Saí do salão de festas sem olhar para trás.
O meu pai tentou seguir-me, a chamar o meu nome, mas eu ignorei-o.
Entrei no primeiro táxi que vi e dei a morada do hospital.
Durante o trajeto, a minha mente estava um caos.
A imagem do Leo e da Sofia juntos, a declaração de amor dela, a chantagem emocional.

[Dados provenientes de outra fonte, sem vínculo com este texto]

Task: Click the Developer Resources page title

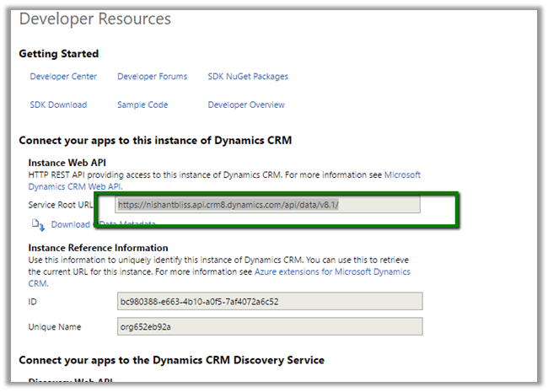Action: pos(94,19)
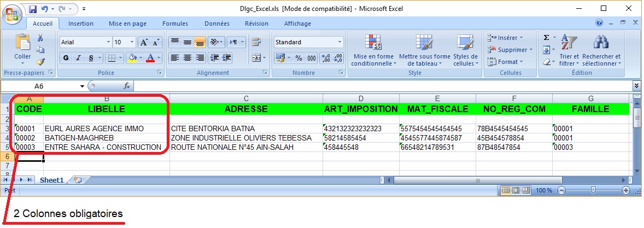Select the Format Painter brush icon
This screenshot has height=228, width=644.
tap(40, 61)
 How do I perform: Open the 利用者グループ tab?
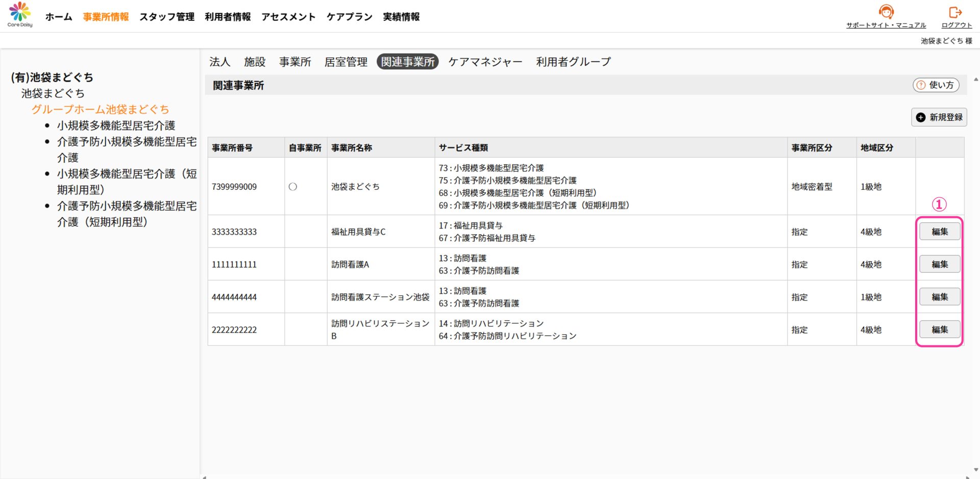[x=573, y=62]
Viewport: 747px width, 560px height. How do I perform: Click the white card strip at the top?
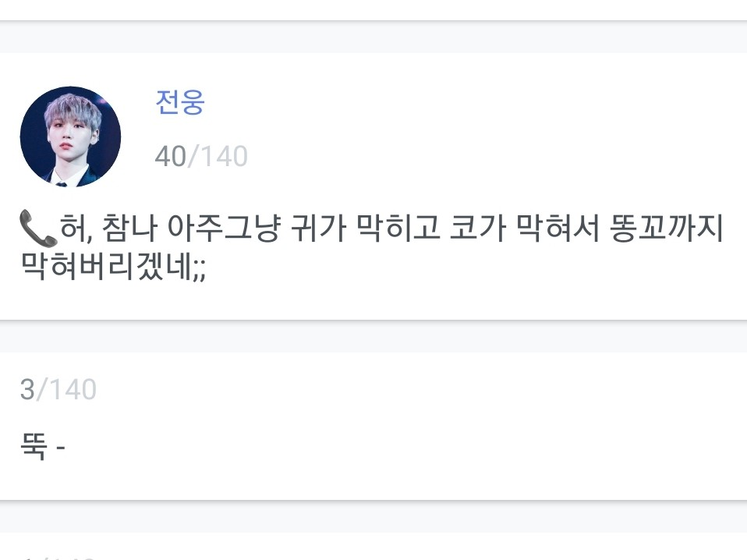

Tudo se misturava numa confusão dolorosa.
Sempre fomos as "irmãs Damasceno". Eu, a mais velha, a frágil, a que precisava de cuidados constantes. Ela, a mais nova, a saudável, a cheia de vida.
Os meus pais, por causa da minha doença, sempre me deram mais atenção, mais presentes, mais tudo.

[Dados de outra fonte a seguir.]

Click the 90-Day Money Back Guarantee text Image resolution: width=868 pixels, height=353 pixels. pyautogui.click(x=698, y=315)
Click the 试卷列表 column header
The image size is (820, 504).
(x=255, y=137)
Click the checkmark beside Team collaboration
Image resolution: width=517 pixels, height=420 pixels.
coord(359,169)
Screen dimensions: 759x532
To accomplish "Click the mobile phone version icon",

A Sofia nunca se queixou. Ela estava sempre lá, a sorrir, a apoiar-me.
Pensei que ela me amava.
Agora, via que por baixo daquele sorriso havia um ressentimento profundo, uma inveja que a consumiu até este ponto de loucura.
Cheguei ao hospital e perguntei na receção pelo quarto de Leonardo Andrade.

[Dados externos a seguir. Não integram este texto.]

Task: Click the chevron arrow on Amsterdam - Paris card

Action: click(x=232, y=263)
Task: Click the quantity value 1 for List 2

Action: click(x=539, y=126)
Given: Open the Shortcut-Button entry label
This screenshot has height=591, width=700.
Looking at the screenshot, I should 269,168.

A enfermeira indicou-me o caminho para a unidade de cuidados intensivos cardíacos.
Encontrei os pais do Leo no corredor, os seus rostos devastados.
A mãe dele, a Sra. Andrade, abraçou-me assim que me viu, a chorar no meu ombro.
"Eva, querida. O nosso Leo... ele..."
"Eu sei," disse eu, a minha voz vazia de emoção. "A Sofia contou-me."
O pai do Leo, um homem geralmente sério e reservado, parecia ter envelhecido dez anos.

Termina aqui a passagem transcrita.